European Union celebrates the Paris Agreement on climate change
10-08-2016

European Union celebrates the Paris Agreement on climate change

The EU celebrated the Paris Agreement’s imminent entry into force with a ceremony at United Nations headquarters on Friday, claiming credit for pushing the treaty that seeks to curtail the emissions of greenhouse gases past its final hurdle.

Poland, an EU member state, deposited the documents necessary for joining the treaty during the ceremony, bringing the number of EU countries that are party to the deal to eight.

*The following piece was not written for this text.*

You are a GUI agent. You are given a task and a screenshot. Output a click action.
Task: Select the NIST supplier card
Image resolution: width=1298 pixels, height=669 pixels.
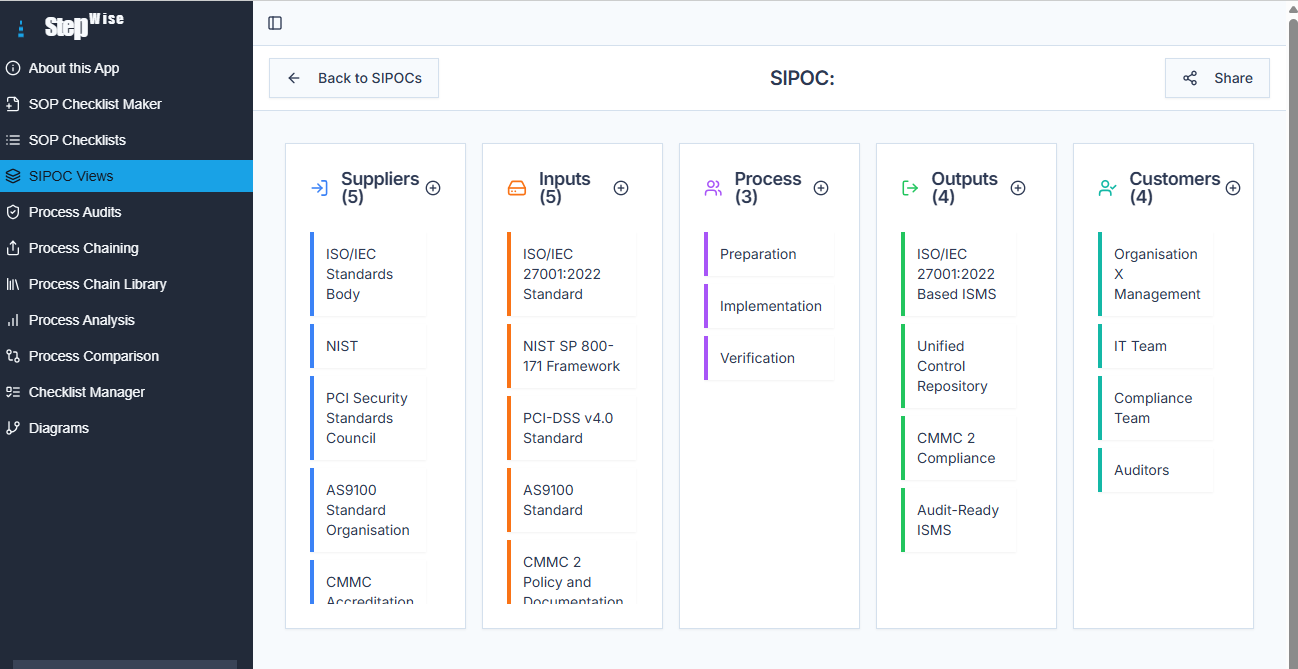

The Paris Agreement is set to take effect on Nov. 4 – 30 days after the number of countries ratifying the deal accounted for more than 55 percent of global emissions on Wednesday.

“Thanks to this, the second condition necessary for this international agreement to enter into force was met and the EU has triggered the action,” said Slovak Environment Minister Laszlo Solymos, whose country currently holds the rotating Presidency of the Council of the European Union.

U.N. deputy spokesman Farhan Haq said Bolivia, Nepal and Canada joined EU countries Austria, France, Germany, Hungary, Malta, Portugal and Slovakia in depositing their ratifications Wednesday and that all those countries would be considered to have pushed the treaty over the threshold together.

The Paris Agreement which was adopted by consensus on Dec. 12, 2015, commits rich and poor countries to take action to curb the rise in global temperatures that is melting glaciers, raising sea levels and shifting weather patterns. It requires governments to present national plans to reduce emissions to limit global temperature rise to well below 2 degrees Celsius (3.6 degrees Fahrenheit).

But the treaty stipulated that it would only enter into force 30 days after at least 55 countries accounting for at least 55 percent of global emissions deposited their instruments of ratification at the U.N.

On Sept. 21, 31 countries formally joined the accord, bringing the total number to 60 but because they only accounted for a little less than 48 percent of emissions, the agreement remained in limbo.

Meanwhile, a number of European countries that had ratified the agreement and could have potentially triggered the accord, could not join because EU rules required them to enter as bloc – only after all 28 member states’ parliaments each approved the deal.

This created a sticky situation for the EU – which accounts for 12 percent of global emissions and prides itself on being a leader in the fight against global warming – until last week when diplomats crafted an exception allowing individual nations to sign on.

As of Friday, 75 parties accounting for 59.9 percent of emissions had joined.

Miguel Arias Canete, the EU’s commissioner for climate action and energy, said he expected more European countries to ratify the accord soon.

“Never before has an important agreement been ratified so quickly and so well,” Canete said. “This is a clear sign of the political will to accelerate the transition to a low carbon economy and we need that in bucket loads because climate change is wreaking havoc across the globe now as we sit here.”